Injury log is right that an out is an out is an out.

However, the application of this to RL is flawed due to reducing the comparison of outs, and outs alone, while electing to ignore how the outs were generated and how that affects game winning chances.

Runners on second and third, down 1 and 2 outs. It doesn't matter if your batter strikes out or lines out. The game is over, same difference. But is the strikeout just as good (or equally bad) as the line out? The line drive can become the game winning hit. The strikeout cannot. Therefore, the line drive is better because it has the potential to win the game.

Runners on second and third, down 1 and one out. A strikeout is better than a line-out DP that ends the game. Do we say that the batter that struck out had a better AB than the batter that torched the ball down the third base line requiring a Brooks Robinsonian dive by the third baseman that brought him to rest on the bag? I don't think so.

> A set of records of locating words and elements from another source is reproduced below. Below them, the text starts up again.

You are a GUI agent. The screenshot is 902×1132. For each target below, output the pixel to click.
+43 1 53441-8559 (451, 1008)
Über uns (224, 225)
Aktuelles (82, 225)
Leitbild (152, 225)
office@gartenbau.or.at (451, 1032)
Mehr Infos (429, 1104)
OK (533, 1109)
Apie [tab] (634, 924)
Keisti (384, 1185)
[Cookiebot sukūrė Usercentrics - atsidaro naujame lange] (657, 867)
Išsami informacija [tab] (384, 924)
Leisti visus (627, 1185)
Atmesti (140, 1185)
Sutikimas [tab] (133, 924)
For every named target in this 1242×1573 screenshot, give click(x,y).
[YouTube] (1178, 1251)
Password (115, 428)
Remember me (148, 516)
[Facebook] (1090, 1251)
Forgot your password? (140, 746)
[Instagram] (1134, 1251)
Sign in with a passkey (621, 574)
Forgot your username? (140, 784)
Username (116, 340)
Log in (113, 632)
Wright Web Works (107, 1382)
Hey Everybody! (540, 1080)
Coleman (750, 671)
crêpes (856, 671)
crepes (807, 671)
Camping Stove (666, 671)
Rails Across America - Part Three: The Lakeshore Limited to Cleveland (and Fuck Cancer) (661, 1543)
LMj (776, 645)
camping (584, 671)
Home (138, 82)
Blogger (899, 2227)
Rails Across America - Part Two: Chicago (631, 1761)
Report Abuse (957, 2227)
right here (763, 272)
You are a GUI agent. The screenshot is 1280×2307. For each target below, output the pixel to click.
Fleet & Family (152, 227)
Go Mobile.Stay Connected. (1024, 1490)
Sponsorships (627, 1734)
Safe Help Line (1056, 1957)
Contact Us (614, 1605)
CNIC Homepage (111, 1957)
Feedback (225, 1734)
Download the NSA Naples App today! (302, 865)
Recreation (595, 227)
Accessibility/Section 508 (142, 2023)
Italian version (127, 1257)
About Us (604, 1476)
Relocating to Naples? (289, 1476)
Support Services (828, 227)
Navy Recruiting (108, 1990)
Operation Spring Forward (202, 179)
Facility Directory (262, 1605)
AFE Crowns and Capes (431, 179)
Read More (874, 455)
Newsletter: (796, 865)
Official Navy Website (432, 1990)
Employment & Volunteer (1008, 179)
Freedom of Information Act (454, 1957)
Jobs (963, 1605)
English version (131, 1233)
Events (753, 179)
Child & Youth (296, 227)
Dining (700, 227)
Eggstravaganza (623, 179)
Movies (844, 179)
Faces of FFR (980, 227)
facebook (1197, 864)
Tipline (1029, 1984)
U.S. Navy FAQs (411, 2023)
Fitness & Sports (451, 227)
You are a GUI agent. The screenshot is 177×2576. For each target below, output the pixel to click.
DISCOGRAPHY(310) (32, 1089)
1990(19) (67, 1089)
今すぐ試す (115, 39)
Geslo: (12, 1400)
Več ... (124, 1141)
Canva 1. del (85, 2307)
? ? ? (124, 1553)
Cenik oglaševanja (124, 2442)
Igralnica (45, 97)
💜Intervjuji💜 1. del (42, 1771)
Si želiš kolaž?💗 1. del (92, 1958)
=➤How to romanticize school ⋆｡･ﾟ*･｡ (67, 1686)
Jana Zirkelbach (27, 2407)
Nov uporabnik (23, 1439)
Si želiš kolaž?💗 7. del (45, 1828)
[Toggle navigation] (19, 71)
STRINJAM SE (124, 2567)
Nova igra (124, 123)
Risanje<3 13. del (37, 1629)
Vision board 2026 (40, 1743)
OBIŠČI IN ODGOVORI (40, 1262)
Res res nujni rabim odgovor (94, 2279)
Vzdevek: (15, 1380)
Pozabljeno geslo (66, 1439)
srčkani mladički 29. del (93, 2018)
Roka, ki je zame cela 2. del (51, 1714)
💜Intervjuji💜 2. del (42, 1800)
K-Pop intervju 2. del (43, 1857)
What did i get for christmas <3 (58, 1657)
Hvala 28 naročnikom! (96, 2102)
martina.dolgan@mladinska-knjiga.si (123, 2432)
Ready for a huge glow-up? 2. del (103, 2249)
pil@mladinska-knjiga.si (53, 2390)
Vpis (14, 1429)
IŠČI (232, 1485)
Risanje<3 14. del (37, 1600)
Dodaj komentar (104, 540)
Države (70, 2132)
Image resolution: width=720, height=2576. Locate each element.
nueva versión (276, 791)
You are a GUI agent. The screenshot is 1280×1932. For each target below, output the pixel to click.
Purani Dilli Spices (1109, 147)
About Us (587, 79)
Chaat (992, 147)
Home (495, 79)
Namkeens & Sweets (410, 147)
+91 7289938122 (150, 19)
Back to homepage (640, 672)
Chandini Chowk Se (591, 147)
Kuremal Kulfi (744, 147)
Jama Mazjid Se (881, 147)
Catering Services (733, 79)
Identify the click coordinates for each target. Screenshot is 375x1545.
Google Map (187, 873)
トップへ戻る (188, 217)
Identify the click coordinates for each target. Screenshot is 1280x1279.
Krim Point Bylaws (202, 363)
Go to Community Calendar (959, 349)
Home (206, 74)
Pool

When parsing data it must be kept in mind what exactly we have removed from the equation to perform our analysis of the parsed data before we stick it back into the original equation, the context of winning a baseball game, in this case, and draw a conclusion that is not applicable to the original question.

It doesn't matter if you strike out or line out with 2 out and 2 men on and down 1. The inning is over, just the same, either way. There is a big difference in potential outcomes between taking a called third strike vs hitting a ball on a rope.

Last edited by VanillaGorilla; 05-12-2013 at 06:34 AM.